**GIVEN REQUEST**
Please rewrite the lines of the records from the line with "What do you" up to and including the line with "center [10, 340]." as a numbered list, leaving out any blank lines.

-------- INPUT DATA

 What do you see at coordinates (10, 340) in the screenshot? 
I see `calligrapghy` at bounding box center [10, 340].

----------------
-------- INPUT DATA

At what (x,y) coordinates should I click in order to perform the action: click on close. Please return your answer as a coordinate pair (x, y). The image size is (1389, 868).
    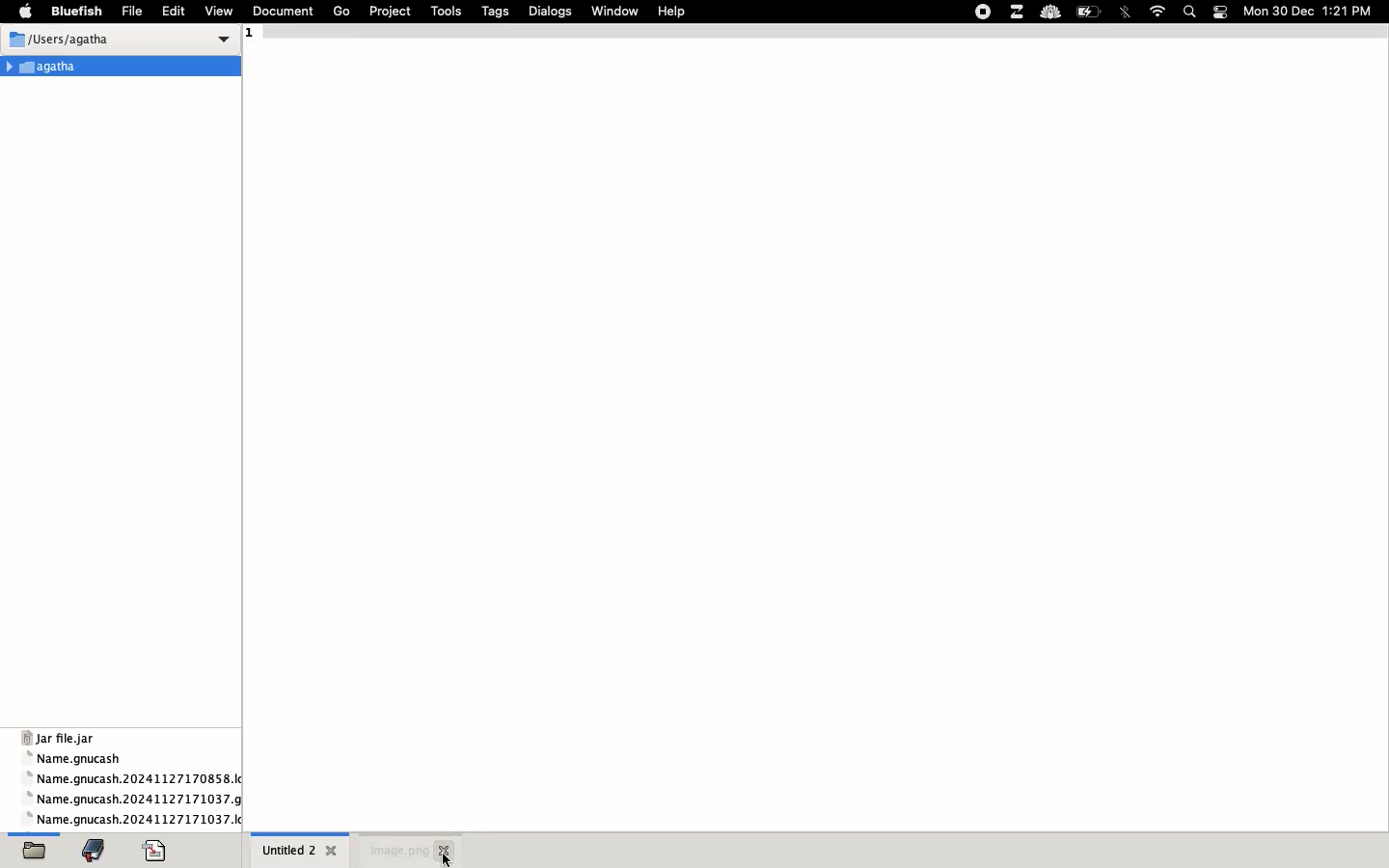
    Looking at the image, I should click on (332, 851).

----------------
-------- INPUT DATA

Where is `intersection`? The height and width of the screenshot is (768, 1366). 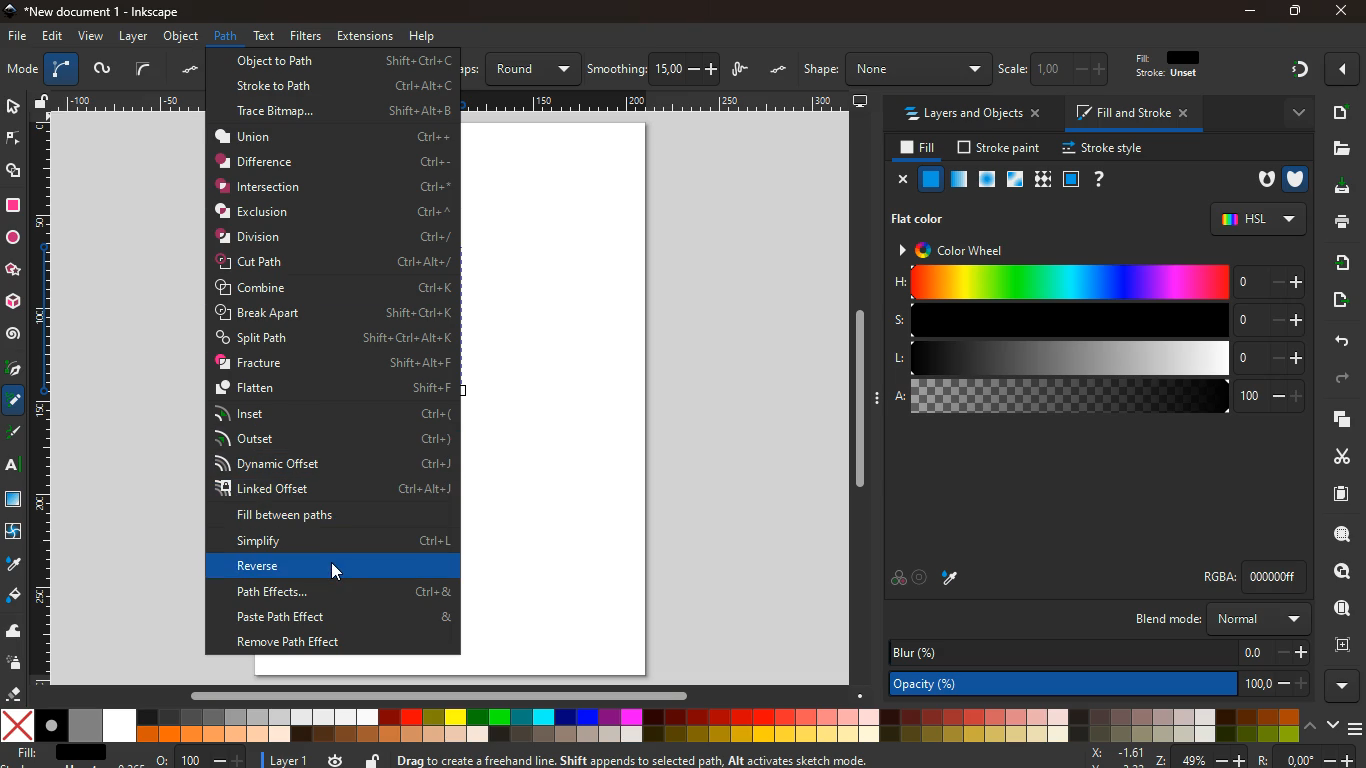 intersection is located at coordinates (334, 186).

----------------

**COMPLETE RESPONSE**
1.  What do you see at coordinates (10, 340) in the screenshot? 
2. I see `calligrapghy` at bounding box center [10, 340].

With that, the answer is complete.